Remember – your vote counts!

Some people will tell you that your vote doesn’t matter and that voting is pointless. But nothing could be farther from the truth.

Voting is one of the most important things a person can do in a democracy. It is a way of making your voice heard and your opportunity to tell the government you agree with what it’s doing (by voting for the governing party) or, conversely, that it’s doing a bad job (by voting for the opposition).

Some people will tell you that your vote doesn’t matter and that voting is pointless. But nothing could be farther from the truth.

Apart from the fact – which stretches into cliché – that people died for our right to vote today our vote can make a difference.

Also, don’t forget that in the last election in South Africa nearly 20 million people who were eligible to vote (South African citizens over the age of 18) did not do so. This is more than the total number of people who voted in that election. If only ten percent of those people could be persuaded to turn up at the ballot box it could serve as a wake-up call for our established parties.

And political parties react to pressure at the ballot box – even the ANC…

But remember, your vote counts. Here are three times when a handful of votes changed an election.

  1. 2000 US Presidential election in Florida

In 2000 the American election was a close contest between the governor of Texas and son of a former President, George Bush, and the then-Vice-President, Al Gore.

The election came down to the state of Florida (America picks its presidents using an electoral college and which is determined using results in the different states). Whoever won the state would have enough votes in the electoral college to become the next president of the country.

The election came down to the wire. Nearly 5 million people voted in the Florida election with Bush beating Gore by just over 500 votes, an extremely tiny margin when so many people voted.

Bush won the votes of 2 912 790 people with Gore excruciatingly close, as 2 912 253 people supported him in the election. The election basically came down to 0.01% of the electorate.

  1. 2011 local government election in Mutale, Limpopo

A ward election during the 2011 local government election in South Africa came down to the toss of a coin, when the candidates couldn’t be separated by votes.

In Mutale in northern Limpopo the independent candidate for ward 3, Isaiah Mabonyane won 823 votes, the same as the ANC candidate, Sarah Rambuda.
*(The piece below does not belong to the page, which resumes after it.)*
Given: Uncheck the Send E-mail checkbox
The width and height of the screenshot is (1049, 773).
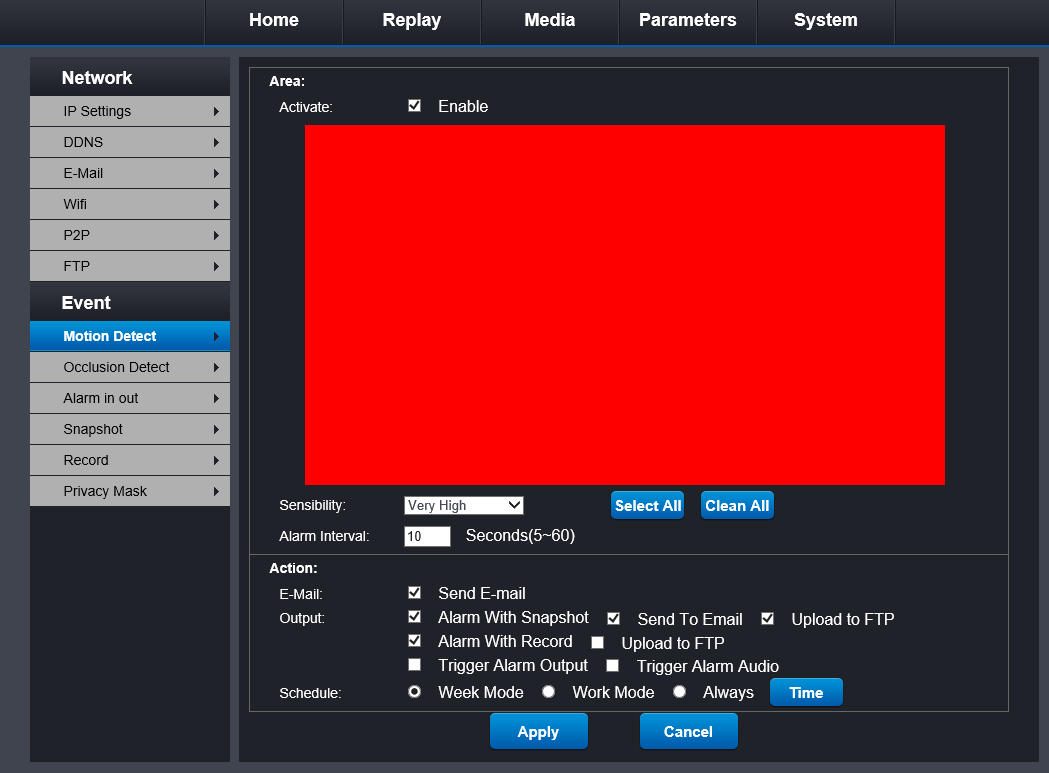Looking at the screenshot, I should click(x=415, y=593).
The number of votes cast was 1 720 and no other party won more than 30 votes.

The Independent Electoral Commission (IEC) decided to decide who would become the ward’s representative would be made through tossing a coin, with Rambuda being the lucky winner. Legislation allowed for such a method to be used to break a tie.

Mabonyane had previously been a member of the ANC but decided to run as an independent after the party had nominated him as the candidate for the ward.

Mutale municipality no longer exists and is now part of Thulamela and Musina municipalities.

At the time Mabonyane said he would be taking legal action against the IEC but it is not clear if he ever did so.

  1. The FDP in Thuringia in 2019

This election did not see one candidate or another lose but shows how important each vote remains.

In October 2019 an election was held in the German state of Thuringia. Germany, like South Africa, uses a proportional system, where the number of seats a party wins in a legislature is broadly proportional to the number of votes it wins. However, in an attempt to make it harder for extremists to get seats in a legislature Germany uses an electoral threshold, where parties have to win more than a certain proportion of the vote to get a legislative seat. The threshold in Germany is 5%.

In the 2019 election in Thuringia the Free Democratic Party (FDP) just snuck in above the threshold and won five seats in the 90-member legislature. The FDP had 55 493 votes out of nearly 1.8 million cast. If the party had won 73 fewer votes it would have missed out on the 5% threshold and would not have made it into the state parliament.

So, next time someone tells you that ‘my vote doesn’t count’ tell them some of these stories – and these are only three examples of times when a handful of votes did count. There have been many elections in many countries where the result would have changed if only a few people had changed the way they had voted or had decided to not stay at home that day and go make their voice heard, as is their democratic right.

Voting is a right, but you also have the responsibility to use your vote, and to use it wisely. And use it to make those in power listen to you and your concerns.